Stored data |
* * * * * * * * *

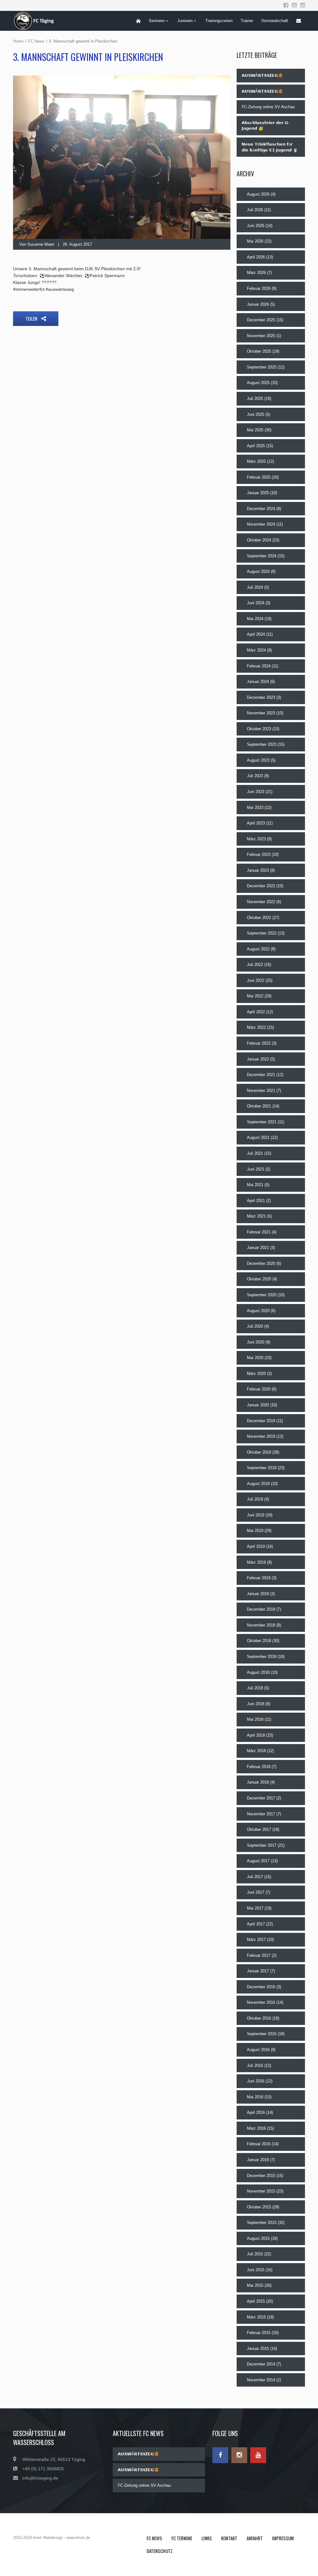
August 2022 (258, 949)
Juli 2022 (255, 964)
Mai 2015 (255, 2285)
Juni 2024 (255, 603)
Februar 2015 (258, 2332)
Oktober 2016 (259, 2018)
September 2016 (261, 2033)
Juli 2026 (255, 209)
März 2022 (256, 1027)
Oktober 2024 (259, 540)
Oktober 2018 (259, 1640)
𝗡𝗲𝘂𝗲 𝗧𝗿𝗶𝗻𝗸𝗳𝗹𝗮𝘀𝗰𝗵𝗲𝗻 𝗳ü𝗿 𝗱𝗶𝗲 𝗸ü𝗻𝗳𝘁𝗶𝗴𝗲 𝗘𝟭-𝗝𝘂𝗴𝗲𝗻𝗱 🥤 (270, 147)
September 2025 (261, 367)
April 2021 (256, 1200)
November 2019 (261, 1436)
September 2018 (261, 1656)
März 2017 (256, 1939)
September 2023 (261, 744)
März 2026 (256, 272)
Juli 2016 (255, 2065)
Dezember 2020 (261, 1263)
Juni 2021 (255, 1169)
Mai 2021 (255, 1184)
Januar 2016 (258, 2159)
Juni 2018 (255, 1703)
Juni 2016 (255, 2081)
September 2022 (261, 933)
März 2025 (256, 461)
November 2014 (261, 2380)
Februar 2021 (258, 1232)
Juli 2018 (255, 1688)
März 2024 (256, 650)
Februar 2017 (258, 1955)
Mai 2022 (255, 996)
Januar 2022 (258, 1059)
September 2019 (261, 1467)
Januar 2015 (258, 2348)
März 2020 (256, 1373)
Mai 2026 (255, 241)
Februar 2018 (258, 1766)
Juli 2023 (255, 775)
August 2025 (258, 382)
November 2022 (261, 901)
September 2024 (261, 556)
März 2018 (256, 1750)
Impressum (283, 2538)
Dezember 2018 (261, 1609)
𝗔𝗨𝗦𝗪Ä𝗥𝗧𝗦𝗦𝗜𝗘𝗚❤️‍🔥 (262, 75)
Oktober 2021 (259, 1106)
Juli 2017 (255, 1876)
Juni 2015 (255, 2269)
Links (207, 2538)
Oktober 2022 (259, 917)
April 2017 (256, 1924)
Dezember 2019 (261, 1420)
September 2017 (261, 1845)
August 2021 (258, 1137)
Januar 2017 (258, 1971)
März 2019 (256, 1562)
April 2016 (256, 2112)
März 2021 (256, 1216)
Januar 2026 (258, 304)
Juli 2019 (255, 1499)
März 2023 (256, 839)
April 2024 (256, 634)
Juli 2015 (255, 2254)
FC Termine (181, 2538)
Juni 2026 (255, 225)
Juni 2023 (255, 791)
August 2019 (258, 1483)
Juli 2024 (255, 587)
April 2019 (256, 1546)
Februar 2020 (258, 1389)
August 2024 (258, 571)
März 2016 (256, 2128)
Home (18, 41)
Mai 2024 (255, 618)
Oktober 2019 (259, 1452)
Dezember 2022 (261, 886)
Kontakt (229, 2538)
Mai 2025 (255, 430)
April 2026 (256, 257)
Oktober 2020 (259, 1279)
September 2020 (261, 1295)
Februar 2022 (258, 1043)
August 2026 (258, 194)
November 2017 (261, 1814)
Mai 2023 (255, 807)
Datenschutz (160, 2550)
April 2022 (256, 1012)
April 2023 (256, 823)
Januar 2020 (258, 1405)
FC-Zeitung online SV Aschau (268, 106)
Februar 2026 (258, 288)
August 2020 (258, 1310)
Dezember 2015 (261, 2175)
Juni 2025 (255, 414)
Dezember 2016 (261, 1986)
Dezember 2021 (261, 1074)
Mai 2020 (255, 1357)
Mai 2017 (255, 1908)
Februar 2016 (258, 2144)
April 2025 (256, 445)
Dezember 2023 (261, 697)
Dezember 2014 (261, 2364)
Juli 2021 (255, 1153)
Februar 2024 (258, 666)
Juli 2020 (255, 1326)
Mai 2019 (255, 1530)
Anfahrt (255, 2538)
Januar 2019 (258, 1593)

* * * * * * * * *

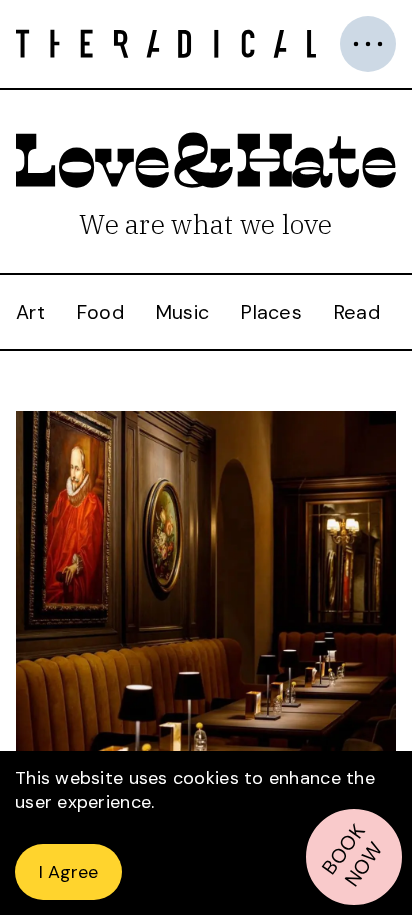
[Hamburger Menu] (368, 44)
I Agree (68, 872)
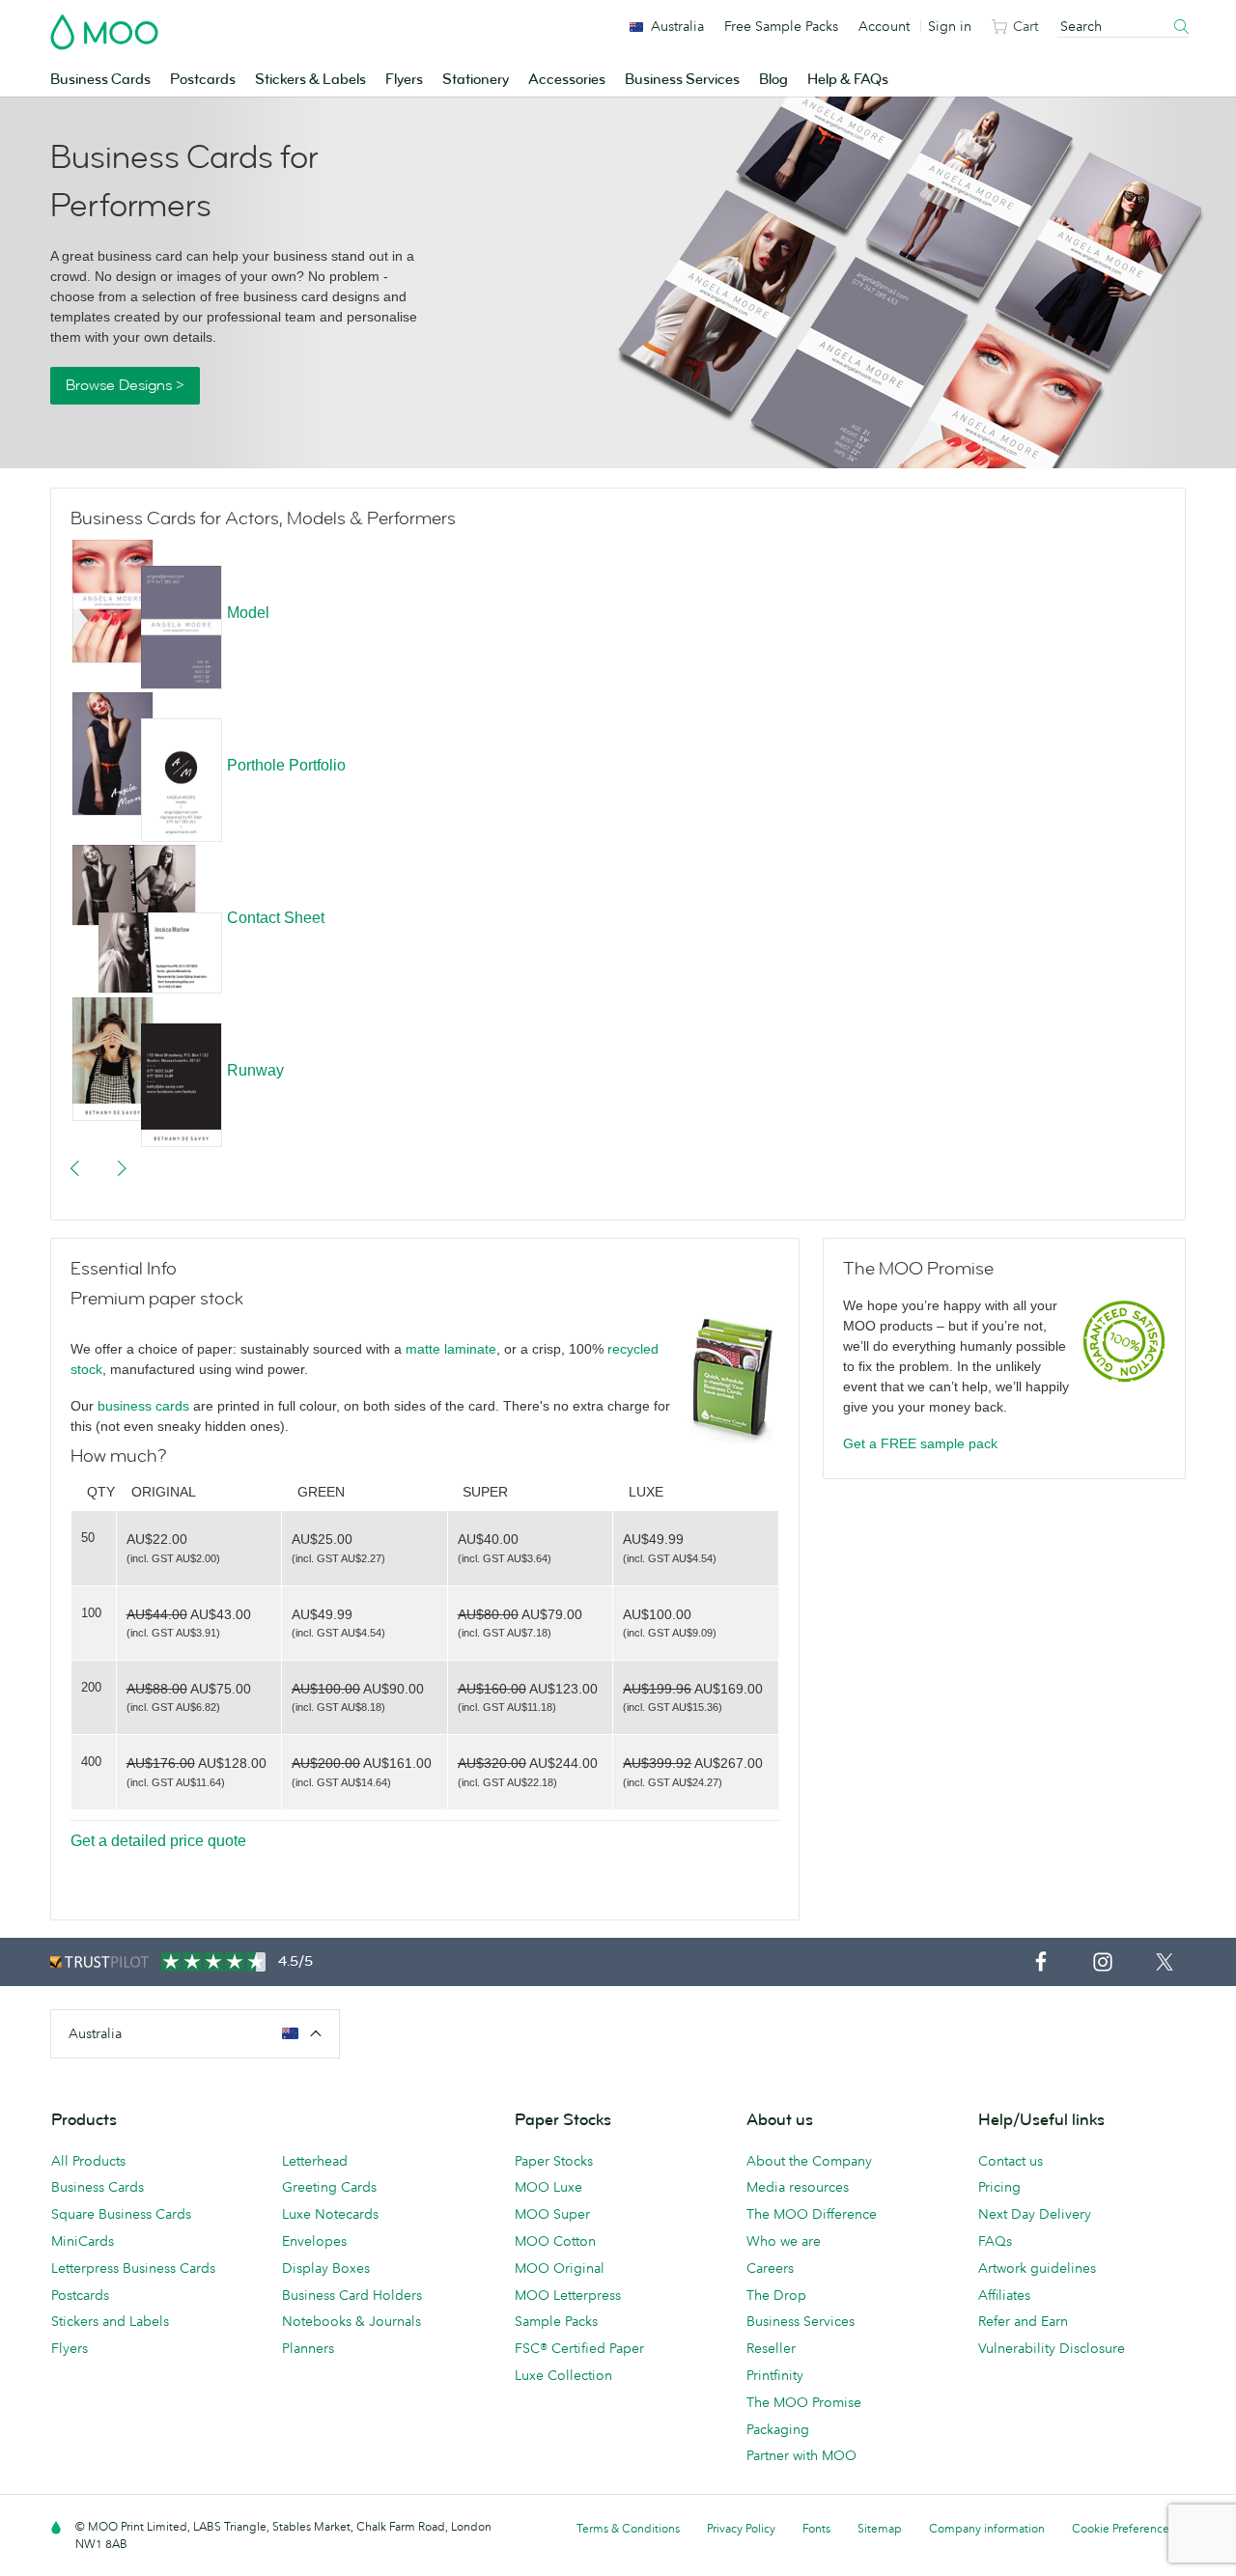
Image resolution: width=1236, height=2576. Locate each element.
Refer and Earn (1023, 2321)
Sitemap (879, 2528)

* * * * * * * * *

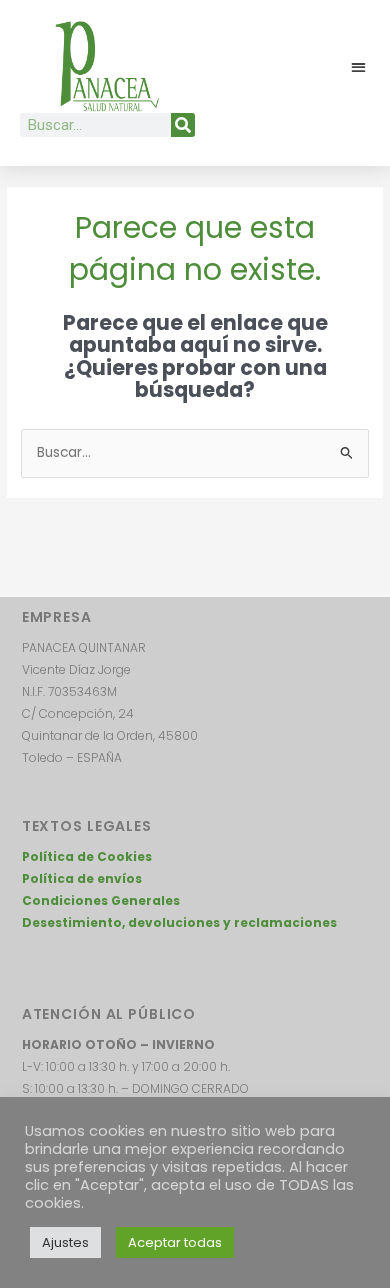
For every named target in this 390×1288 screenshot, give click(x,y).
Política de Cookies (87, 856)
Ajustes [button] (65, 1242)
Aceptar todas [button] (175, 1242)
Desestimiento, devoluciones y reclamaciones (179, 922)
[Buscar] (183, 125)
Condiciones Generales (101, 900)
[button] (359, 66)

* * * * * * * * *

Your goal |
Your answer should consist solely of the lines above from the line with "April 2017 (256, 1924)" to the line with "August 2020 (258, 1310)", both included, reproduced exactly.

Answer |
April 2017 (256, 1924)
Dezember 2019 (261, 1420)
September 2017 (261, 1845)
August 2021 (258, 1137)
Januar 2017 (258, 1971)
März 2019 (256, 1562)
April 2016 (256, 2112)
März 2021 (256, 1216)
Januar 2026 (258, 304)
Juli 2019 (255, 1499)
März 2023 (256, 839)
April 2024 (256, 634)
Juli 2015 (255, 2254)
FC Termine (181, 2538)
Juni 2026 (255, 225)
Juni 2023 (255, 791)
August 2019 (258, 1483)
Juli 2024 (255, 587)
April 2019 (256, 1546)
Februar 2020 (258, 1389)
August 2024 (258, 571)
März 2016 (256, 2128)
Home (18, 41)
Mai 2024 (255, 618)
Oktober 2019 (259, 1452)
Dezember 2022 (261, 886)
Kontakt (229, 2538)
Mai 2025 (255, 430)
April 2026 (256, 257)
Oktober 2020 (259, 1279)
September 2020 (261, 1295)
Februar 2022 (258, 1043)
August 2026 (258, 194)
November 2017 (261, 1814)
Mai 2023 (255, 807)
Datenschutz (160, 2550)
April 2022 (256, 1012)
April 2023 (256, 823)
Januar 2020 (258, 1405)
FC-Zeitung online SV Aschau (268, 106)
Februar 2026 (258, 288)
August 2020 (258, 1310)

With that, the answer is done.